==== Record excerpts ====

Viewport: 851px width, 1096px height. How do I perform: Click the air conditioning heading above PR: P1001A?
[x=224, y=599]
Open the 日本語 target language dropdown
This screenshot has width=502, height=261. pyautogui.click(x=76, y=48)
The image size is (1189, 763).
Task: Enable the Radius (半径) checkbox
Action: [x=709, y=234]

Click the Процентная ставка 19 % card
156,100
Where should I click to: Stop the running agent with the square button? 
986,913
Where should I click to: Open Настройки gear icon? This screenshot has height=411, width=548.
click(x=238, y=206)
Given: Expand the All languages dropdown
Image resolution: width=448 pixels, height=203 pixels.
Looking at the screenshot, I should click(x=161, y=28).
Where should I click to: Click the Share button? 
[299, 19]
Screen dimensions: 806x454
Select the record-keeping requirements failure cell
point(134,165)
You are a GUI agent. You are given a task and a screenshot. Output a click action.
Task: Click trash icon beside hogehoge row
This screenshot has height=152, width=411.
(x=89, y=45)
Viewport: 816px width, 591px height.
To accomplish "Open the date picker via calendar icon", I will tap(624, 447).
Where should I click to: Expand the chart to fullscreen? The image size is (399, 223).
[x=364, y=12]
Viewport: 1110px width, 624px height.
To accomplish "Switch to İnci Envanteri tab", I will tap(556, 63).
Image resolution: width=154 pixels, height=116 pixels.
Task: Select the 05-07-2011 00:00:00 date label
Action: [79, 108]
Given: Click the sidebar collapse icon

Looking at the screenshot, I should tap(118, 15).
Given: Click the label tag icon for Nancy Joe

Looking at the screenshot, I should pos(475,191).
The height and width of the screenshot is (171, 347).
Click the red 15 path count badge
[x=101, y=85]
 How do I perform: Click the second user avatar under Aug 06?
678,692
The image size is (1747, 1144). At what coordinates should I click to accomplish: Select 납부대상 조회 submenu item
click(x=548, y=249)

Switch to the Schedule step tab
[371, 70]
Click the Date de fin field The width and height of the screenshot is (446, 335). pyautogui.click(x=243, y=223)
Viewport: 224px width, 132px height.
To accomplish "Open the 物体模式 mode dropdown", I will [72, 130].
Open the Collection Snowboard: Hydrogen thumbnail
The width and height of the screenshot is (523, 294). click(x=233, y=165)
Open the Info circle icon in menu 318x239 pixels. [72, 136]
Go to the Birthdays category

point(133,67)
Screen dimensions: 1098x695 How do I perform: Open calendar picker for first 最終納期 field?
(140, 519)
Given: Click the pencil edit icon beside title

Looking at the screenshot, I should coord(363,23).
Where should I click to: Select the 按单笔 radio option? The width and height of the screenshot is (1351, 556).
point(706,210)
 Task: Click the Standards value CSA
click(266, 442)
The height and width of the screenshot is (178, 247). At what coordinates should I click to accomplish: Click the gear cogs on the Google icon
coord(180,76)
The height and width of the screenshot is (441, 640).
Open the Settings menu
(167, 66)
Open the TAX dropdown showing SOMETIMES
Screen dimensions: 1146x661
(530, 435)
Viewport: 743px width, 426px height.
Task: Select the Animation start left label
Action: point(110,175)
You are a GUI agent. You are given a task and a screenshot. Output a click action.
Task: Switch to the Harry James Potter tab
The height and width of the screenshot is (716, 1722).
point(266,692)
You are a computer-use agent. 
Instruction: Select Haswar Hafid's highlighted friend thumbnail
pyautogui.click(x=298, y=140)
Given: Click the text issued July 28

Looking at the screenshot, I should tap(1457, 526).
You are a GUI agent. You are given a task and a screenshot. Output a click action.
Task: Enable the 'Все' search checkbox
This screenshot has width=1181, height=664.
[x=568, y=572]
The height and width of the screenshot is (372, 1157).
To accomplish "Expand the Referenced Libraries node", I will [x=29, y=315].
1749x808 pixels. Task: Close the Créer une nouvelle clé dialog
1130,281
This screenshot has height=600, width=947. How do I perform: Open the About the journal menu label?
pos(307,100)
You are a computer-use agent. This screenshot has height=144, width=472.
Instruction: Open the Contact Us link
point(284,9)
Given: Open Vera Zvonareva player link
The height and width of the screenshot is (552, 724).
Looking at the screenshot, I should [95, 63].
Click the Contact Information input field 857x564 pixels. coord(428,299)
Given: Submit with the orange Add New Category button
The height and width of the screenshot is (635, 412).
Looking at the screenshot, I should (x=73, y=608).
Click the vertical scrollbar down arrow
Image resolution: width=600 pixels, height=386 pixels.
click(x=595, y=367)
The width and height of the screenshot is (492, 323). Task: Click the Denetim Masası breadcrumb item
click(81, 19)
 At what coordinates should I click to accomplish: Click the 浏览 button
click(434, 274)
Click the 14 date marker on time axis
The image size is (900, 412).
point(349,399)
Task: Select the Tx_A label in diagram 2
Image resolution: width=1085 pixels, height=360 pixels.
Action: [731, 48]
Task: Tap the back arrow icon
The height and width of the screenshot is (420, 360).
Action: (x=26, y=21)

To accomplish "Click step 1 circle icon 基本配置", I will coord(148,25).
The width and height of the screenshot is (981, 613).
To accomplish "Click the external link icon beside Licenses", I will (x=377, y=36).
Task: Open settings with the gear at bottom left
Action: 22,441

====

Copy out every one of these items word for word, keeping each line as it stands.

Viewport: 851px width, 1096px height. How do I perform: Click the air conditioning heading above PR: P1001A?
[x=224, y=599]
Open the 日本語 target language dropdown
This screenshot has width=502, height=261. pyautogui.click(x=76, y=48)
The image size is (1189, 763).
Task: Enable the Radius (半径) checkbox
Action: [x=709, y=234]

Click the Процентная ставка 19 % card
156,100
Where should I click to: Stop the running agent with the square button? 
986,913
Where should I click to: Open Настройки gear icon? This screenshot has height=411, width=548.
click(x=238, y=206)
Given: Expand the All languages dropdown
Image resolution: width=448 pixels, height=203 pixels.
Looking at the screenshot, I should click(x=161, y=28).
Where should I click to: Click the Share button? 
[299, 19]
Screen dimensions: 806x454
Select the record-keeping requirements failure cell
point(134,165)
You are a GUI agent. You are given a task and a screenshot. Output a click action.
Task: Click trash icon beside hogehoge row
This screenshot has height=152, width=411.
(x=89, y=45)
Viewport: 816px width, 591px height.
To accomplish "Open the date picker via calendar icon", I will tap(624, 447).
Where should I click to: Expand the chart to fullscreen? The image size is (399, 223).
[x=364, y=12]
Viewport: 1110px width, 624px height.
To accomplish "Switch to İnci Envanteri tab", I will tap(556, 63).
Image resolution: width=154 pixels, height=116 pixels.
Task: Select the 05-07-2011 00:00:00 date label
Action: [79, 108]
Given: Click the sidebar collapse icon

Looking at the screenshot, I should tap(118, 15).
Given: Click the label tag icon for Nancy Joe

Looking at the screenshot, I should pos(475,191).
The height and width of the screenshot is (171, 347).
Click the red 15 path count badge
[x=101, y=85]
 How do I perform: Click the second user avatar under Aug 06?
678,692
The image size is (1747, 1144). At what coordinates should I click to accomplish: Select 납부대상 조회 submenu item
click(x=548, y=249)

Switch to the Schedule step tab
[371, 70]
Click the Date de fin field The width and height of the screenshot is (446, 335). pyautogui.click(x=243, y=223)
Viewport: 224px width, 132px height.
To accomplish "Open the 物体模式 mode dropdown", I will [72, 130].
Open the Collection Snowboard: Hydrogen thumbnail
The width and height of the screenshot is (523, 294). click(x=233, y=165)
Open the Info circle icon in menu 318x239 pixels. [72, 136]
Go to the Birthdays category

point(133,67)
Screen dimensions: 1098x695 How do I perform: Open calendar picker for first 最終納期 field?
(140, 519)
Given: Click the pencil edit icon beside title

Looking at the screenshot, I should coord(363,23).
Where should I click to: Select the 按单笔 radio option? The width and height of the screenshot is (1351, 556).
point(706,210)
 Task: Click the Standards value CSA
click(266, 442)
The height and width of the screenshot is (178, 247). At what coordinates should I click to accomplish: Click the gear cogs on the Google icon
coord(180,76)
The height and width of the screenshot is (441, 640).
Open the Settings menu
(167, 66)
Open the TAX dropdown showing SOMETIMES
Screen dimensions: 1146x661
(530, 435)
Viewport: 743px width, 426px height.
Task: Select the Animation start left label
Action: point(110,175)
You are a GUI agent. You are given a task and a screenshot. Output a click action.
Task: Switch to the Harry James Potter tab
The height and width of the screenshot is (716, 1722).
point(266,692)
You are a computer-use agent. 
Instruction: Select Haswar Hafid's highlighted friend thumbnail
pyautogui.click(x=298, y=140)
Given: Click the text issued July 28

Looking at the screenshot, I should tap(1457, 526).
You are a GUI agent. You are given a task and a screenshot. Output a click action.
Task: Enable the 'Все' search checkbox
This screenshot has width=1181, height=664.
[x=568, y=572]
The height and width of the screenshot is (372, 1157).
To accomplish "Expand the Referenced Libraries node", I will [x=29, y=315].
1749x808 pixels. Task: Close the Créer une nouvelle clé dialog
1130,281
This screenshot has height=600, width=947. How do I perform: Open the About the journal menu label?
pos(307,100)
You are a computer-use agent. This screenshot has height=144, width=472.
Instruction: Open the Contact Us link
point(284,9)
Given: Open Vera Zvonareva player link
The height and width of the screenshot is (552, 724).
Looking at the screenshot, I should [95, 63].
Click the Contact Information input field 857x564 pixels. coord(428,299)
Given: Submit with the orange Add New Category button
The height and width of the screenshot is (635, 412).
Looking at the screenshot, I should (x=73, y=608).
Click the vertical scrollbar down arrow
Image resolution: width=600 pixels, height=386 pixels.
click(x=595, y=367)
The width and height of the screenshot is (492, 323). Task: Click the Denetim Masası breadcrumb item
click(81, 19)
 At what coordinates should I click to accomplish: Click the 浏览 button
click(434, 274)
Click the 14 date marker on time axis
The image size is (900, 412).
point(349,399)
Task: Select the Tx_A label in diagram 2
Image resolution: width=1085 pixels, height=360 pixels.
Action: [731, 48]
Task: Tap the back arrow icon
The height and width of the screenshot is (420, 360).
Action: (x=26, y=21)

To accomplish "Click step 1 circle icon 基本配置", I will coord(148,25).
The width and height of the screenshot is (981, 613).
To accomplish "Click the external link icon beside Licenses", I will (x=377, y=36).
Task: Open settings with the gear at bottom left
Action: 22,441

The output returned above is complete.